I need help with this problem:
Let $S=\left\{\left[\begin{matrix} a & b \\ c & d \end{matrix}\right] : a,b,c,d \in \mathbb{C}\right \}$ and $M=\left\{\left[\begin{matrix} a & b \\ -\overline{b} & \overline{a} \end{matrix}\right] : a,b \in \mathbb{C}, |a|+|b|\neq 0 \right\}$.
For every $X,Y \in S$ is $$X\rho Y \Leftrightarrow (\exists A \in M)AXA^{-1}=Y$$ Prove that $\rho$ is equivalence relation in $S$.

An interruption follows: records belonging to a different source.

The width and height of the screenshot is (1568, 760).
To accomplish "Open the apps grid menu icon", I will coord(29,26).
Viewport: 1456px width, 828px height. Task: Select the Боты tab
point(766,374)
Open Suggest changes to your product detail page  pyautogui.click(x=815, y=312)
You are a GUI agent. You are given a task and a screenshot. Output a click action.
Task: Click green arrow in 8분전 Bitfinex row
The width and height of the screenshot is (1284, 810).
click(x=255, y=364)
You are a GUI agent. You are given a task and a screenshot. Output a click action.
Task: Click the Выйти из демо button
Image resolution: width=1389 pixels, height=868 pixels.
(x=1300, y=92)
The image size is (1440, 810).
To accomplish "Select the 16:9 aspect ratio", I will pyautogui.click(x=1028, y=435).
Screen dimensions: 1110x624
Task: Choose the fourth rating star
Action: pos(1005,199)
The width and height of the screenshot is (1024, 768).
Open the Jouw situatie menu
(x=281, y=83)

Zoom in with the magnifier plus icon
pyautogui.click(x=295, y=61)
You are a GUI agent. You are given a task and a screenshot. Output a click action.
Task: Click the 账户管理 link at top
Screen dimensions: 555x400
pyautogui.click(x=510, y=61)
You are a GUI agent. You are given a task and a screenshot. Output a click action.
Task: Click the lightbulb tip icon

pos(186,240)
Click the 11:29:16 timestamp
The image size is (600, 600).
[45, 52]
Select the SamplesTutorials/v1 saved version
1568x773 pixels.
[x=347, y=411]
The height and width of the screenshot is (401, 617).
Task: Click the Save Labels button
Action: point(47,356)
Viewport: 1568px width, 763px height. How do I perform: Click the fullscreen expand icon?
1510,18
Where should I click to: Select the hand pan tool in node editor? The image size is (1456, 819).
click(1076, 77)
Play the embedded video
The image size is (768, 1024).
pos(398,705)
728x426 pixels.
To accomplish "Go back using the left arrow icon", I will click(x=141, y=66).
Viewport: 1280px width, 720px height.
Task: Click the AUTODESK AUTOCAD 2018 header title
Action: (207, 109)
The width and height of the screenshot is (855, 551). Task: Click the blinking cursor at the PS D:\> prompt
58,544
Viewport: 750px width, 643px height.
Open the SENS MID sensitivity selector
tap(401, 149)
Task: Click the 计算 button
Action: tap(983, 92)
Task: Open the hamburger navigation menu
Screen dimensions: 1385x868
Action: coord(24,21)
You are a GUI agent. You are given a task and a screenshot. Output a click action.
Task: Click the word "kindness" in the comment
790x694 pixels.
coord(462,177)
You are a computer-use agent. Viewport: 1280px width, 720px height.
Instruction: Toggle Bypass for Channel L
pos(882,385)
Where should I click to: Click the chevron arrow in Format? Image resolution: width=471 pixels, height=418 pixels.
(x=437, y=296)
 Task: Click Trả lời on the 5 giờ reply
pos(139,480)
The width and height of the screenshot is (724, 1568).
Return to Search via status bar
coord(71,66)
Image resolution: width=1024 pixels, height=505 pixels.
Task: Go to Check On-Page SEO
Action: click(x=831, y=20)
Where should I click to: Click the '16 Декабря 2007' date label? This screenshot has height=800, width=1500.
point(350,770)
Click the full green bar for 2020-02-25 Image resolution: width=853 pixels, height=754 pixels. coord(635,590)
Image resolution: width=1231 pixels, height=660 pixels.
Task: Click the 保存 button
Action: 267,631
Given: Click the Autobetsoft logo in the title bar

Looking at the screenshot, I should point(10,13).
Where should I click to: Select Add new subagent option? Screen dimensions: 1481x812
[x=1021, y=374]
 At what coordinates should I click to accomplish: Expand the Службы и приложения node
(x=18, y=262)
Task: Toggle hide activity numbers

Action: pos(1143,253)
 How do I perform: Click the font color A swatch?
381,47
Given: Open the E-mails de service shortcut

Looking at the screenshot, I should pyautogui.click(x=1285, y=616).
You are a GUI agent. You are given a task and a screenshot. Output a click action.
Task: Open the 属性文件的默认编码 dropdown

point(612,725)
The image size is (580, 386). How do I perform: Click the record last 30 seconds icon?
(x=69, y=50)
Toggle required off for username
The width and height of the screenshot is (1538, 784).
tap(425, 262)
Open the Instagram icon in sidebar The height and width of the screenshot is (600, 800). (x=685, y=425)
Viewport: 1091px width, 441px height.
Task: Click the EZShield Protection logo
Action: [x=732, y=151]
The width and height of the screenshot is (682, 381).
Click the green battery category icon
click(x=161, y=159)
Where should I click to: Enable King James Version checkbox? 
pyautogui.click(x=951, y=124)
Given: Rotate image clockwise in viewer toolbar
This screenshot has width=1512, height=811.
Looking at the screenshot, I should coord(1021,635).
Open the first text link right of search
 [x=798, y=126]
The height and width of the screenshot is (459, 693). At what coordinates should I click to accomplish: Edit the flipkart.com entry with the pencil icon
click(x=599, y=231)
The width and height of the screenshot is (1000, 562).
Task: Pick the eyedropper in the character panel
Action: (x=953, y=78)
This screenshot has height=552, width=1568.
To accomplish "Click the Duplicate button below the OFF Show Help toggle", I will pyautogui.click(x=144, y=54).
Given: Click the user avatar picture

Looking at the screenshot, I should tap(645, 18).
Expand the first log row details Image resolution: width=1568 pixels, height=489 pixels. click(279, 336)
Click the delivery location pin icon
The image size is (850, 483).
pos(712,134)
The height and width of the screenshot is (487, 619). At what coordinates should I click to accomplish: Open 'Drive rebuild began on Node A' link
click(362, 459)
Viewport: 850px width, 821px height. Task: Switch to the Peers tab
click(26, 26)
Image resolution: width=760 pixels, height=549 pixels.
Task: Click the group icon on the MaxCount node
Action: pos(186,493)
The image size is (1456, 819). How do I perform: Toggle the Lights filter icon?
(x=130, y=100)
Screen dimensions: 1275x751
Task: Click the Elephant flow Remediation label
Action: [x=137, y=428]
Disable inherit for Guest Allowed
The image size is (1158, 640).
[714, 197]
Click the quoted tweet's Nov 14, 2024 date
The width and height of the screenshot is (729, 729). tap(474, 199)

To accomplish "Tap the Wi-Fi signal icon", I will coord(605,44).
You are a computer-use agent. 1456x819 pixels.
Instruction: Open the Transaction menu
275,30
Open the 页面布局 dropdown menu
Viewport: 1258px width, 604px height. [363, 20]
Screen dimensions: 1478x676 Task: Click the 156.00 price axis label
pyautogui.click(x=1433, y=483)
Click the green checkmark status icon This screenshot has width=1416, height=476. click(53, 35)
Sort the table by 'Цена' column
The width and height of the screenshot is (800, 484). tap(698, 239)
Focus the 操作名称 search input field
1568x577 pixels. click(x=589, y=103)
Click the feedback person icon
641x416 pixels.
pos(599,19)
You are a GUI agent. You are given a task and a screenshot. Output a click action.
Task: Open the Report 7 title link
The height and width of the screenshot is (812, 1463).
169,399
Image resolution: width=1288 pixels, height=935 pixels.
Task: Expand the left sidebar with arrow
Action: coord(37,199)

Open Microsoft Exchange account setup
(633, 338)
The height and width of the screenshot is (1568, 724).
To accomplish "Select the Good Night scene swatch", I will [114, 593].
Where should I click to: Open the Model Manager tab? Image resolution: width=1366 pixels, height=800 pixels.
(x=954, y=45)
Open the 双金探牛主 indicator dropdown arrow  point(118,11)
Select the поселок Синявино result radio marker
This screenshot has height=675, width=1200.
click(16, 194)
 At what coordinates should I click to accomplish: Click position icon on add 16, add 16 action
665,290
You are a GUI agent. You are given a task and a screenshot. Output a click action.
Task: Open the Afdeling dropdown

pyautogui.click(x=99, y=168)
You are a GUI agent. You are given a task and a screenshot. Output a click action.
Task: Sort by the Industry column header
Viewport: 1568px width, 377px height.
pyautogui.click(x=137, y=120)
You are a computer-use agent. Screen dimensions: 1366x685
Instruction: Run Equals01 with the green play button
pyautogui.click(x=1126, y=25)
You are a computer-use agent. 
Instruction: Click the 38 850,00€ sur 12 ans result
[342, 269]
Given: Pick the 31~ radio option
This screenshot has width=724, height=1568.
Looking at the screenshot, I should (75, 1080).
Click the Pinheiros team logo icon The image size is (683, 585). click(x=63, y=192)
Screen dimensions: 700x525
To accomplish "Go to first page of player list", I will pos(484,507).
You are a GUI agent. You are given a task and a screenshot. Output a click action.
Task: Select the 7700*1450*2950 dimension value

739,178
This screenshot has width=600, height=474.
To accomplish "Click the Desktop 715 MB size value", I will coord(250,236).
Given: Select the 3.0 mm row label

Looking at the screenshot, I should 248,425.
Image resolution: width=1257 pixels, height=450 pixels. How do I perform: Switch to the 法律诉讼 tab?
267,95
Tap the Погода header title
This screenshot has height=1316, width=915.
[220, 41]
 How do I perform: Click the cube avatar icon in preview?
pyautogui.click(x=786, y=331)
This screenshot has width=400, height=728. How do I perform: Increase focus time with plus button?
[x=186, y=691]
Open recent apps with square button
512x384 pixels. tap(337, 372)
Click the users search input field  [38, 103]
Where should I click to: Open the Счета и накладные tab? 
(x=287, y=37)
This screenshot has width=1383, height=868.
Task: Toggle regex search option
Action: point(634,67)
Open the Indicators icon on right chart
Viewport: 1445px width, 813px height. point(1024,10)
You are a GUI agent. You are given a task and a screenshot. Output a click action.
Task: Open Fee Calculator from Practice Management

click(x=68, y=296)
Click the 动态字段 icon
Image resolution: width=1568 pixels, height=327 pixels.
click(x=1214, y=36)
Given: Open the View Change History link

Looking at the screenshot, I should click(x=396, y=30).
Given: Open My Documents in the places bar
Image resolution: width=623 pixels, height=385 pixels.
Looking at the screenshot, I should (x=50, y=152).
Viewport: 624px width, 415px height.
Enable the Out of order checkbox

I know that I need to check if it is reflexive, symmetric and transitive, but I don't know how.
Thanks for replies.
Since the $2 \times 2$ identity matrix $I \in M$ is so that $IXI^{-1}=X$, we have that $X \rho X$. If $A,X$, and $Y$ are so $X \rho Y$ (that is, $AXA^{-1}=Y$), then $A^{-1} \in M$ and $A^{-1}YA=X \implies Y \rho X$. Finally, if $X\rho Y$ and $Y\rho Z$ then there are $A,B \in M$ so that $AXA^{-1}=Y$ and $BYB^{-1}=Z$. Hence $BAXA^{-1}B^{-1}=(BA)X(BA)^{-1}=Z$. Provided you can show $BA \in M$, you are done.